Give the lines from the line with "Jump to step 4 Plausibility circle" up to and including the line with "(x=131, y=130)" as a two-column CSV with the header text,answer. Write one row per answer, pairing it with the text it responds to, and put each field in double quotes with any line breaks turned into spaces.
§ §
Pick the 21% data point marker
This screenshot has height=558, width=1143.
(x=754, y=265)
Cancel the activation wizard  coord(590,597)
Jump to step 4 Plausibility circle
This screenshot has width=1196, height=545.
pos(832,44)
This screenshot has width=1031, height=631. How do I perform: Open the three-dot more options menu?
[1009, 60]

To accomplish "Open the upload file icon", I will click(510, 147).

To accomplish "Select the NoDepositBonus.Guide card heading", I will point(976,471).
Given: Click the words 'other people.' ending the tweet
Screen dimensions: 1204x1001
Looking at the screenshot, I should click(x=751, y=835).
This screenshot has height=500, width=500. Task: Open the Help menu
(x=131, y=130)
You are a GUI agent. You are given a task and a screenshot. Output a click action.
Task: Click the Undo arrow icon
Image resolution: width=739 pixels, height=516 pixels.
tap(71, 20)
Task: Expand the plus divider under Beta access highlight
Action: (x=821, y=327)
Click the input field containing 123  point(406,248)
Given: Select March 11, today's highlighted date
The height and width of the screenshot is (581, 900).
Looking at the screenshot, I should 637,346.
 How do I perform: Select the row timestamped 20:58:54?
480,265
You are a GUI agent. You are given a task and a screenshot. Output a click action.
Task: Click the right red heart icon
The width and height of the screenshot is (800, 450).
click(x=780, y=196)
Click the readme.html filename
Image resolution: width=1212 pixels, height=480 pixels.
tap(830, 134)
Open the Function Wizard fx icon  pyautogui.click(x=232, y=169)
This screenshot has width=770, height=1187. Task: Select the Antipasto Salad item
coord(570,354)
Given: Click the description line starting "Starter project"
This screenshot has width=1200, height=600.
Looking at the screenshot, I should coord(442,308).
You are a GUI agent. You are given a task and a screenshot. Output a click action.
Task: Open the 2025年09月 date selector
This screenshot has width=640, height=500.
§ §
WORKED SOLUTION:
text,answer
"Jump to step 4 Plausibility circle This screenshot has width=1196, height=545.","pos(832,44)"
"This screenshot has width=1031, height=631. How do I perform: Open the three-dot more options menu?","[1009, 60]"
"To accomplish ""Open the upload file icon"",","I will click(510, 147)."
"To accomplish ""Select the NoDepositBonus.Guide card heading"",","I will point(976,471)."
"Given: Click the words 'other people.' ending the tweet Screen dimensions: 1204x1001","Looking at the screenshot, I should click(x=751, y=835)."
"This screenshot has height=500, width=500. Task: Open the Help menu","(x=131, y=130)"